— Text zum Lesen —
———

Die Beklagte bekämpft den Aufhebungs- und Zurückverweisungsbeschluß mit Rekurs. Sie macht unrichtige rechtliche Beurteilung geltend und beantragt, das (die) Klagebegehren abzuweisen und die Klägerin zum Rückersatz von 28.970,70 S zu verpflichten.

Die Klägerin erstattete keine Rekursbeantwortung.

Rechtliche Beurteilung

Der Rekurs ist nach § 519 Abs 1 Z 2 und Abs 2 ZPO iVm § 47 Abs 1 Z 1 und Abs 2 ASGG zulässig; er ist jedoch nicht berechtigt.

Die Rekurswerberin bekämpft ausschließlich die Rechtsansicht des Rekursgerichtes über die Bedeutung der erwähnten Erklärung des Schwiegersohnes der Klägerin auf deren Ausgleichszulagenanspruch.

Am 21.10.1991 unterfertige L***** S*****, der in Wien wohnende Schwiegersohn der Klägerin, vor dem Fremdenpolizeilichen Büro der Bundespolizeidirektion Wien eine "Verpflichtungserklärung". Darin erklärte er, die Klägerin zu einem Besuch zu sich einzuladen. Er verpflichte sich, für den Unterhalt und die Unterkunft der eingladenen Person aufzukommen, weiters der Republik Österreich, den Ländern, Gemeinden und anderen öffentlichen Rechtsträgern alle Kosten, die ihnen im Zusammenhang mit der Einreise, dem Aufenthalt ..... und der Ausreise sowie allfälliger fremdenpolizeilicher Maßnahmen entstehen, binnen 14 Tagen ab Zahlungsaufforderung bei sonstiger gerichtlicher Geltendmachung zu bezahlen. (Nach einem "Hinweis" sollen durch diese Verpflichtungserklärung beispielsweise auch Kosten für Fürsorgeleistungen und Aufwendungen für medizinische Betreuung erfaßt sein.)

———

Gespeicherte Einträge:
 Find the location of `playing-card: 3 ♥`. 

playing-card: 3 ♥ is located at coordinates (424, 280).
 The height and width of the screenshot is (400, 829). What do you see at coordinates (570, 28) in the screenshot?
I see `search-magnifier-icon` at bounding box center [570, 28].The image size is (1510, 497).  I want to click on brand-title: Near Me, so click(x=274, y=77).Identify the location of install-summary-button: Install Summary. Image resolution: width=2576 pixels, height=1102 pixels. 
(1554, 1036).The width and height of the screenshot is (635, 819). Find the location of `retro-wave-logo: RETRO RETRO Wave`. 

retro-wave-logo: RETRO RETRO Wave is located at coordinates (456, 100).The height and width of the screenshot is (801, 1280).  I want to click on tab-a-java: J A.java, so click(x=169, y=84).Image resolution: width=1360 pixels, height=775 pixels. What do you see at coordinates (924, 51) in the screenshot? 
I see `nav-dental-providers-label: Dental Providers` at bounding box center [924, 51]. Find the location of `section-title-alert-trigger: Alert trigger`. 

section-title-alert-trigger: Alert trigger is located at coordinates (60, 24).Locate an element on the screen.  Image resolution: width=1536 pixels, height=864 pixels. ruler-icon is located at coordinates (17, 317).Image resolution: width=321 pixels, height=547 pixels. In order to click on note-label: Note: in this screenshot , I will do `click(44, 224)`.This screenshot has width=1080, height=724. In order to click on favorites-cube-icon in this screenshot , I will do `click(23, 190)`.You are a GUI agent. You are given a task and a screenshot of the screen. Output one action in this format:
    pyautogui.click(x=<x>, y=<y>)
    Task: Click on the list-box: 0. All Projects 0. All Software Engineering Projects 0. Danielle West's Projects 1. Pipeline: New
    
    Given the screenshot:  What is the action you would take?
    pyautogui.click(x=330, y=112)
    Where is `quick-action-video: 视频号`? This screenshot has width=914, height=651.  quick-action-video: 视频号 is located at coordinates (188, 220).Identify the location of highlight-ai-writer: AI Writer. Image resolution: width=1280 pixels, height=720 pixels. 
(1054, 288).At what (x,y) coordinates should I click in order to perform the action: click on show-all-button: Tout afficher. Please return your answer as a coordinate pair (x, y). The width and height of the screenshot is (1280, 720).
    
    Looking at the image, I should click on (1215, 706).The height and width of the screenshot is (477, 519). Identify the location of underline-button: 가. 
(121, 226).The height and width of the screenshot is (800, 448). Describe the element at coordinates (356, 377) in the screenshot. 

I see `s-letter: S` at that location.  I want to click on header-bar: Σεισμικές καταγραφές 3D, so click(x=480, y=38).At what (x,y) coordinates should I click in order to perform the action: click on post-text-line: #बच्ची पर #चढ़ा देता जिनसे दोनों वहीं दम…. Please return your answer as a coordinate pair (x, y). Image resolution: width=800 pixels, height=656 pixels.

———

— Aufgaben —
**A)** Entscheiden Sie für jede Aussage mit Ja oder Nein, ob sie dem Auszug zum Rekurs der Beklagten entspricht, und belegen Sie jede Antwort mit einem wörtlichen Zitat: (i) Die Klägerin erstattete eine Rekursbeantwortung. (ii) Der Rekurs ist zulässig, aber nicht berechtigt. (iii) Der Schwiegersohn der Klägerin wohnt in Wien.
**B)** Führen Sie den Auszug zum Rekurs der Beklagten im Anschluss an seinen letzten Satz fort.
Die Einträge spielen hierfür keine Rolle.

— Lösungen —
**A)**
(i) Nein: „Die Klägerin erstattete keine Rekursbeantwortung.“
(ii) Ja: „zulässig; er ist jedoch nicht berechtigt“
(iii) Ja: „der in Wien wohnende Schwiegersohn der Klägerin“

**B)**
Die Rekurswerberin führt aus, die beiden Vorinstanzen hätten übersehen, daß die "Verpflichtungserklärung" des Schwiegersohnes der Klägerin aus zwei Teilen bestehe. Im ersten habe sich der Genannte verpflichtet, für den Unterhalt und die Unterkunft der Klägerin aufzukommen; erst im zweiten sei vom Kostenersatz gegenüber den dort genannten Rechtsträgern die Rede. Daher sei der erste Teil der "Verpflichtungserklärung" nicht gegenüber einem Dritten, sondern gegenüber der Klägerin abgegeben worden. Damit habe er ihr ein Unterhaltsversprechen gemacht, das sie zumindest konkludent angenommen habe. Dadurch sei nach § 861 ABGB ein Vertrag entstanden. Der vertragliche Unterhaltsanspruch der Klägerin schließe einen Anspruch auf Ausgleichszulage aus.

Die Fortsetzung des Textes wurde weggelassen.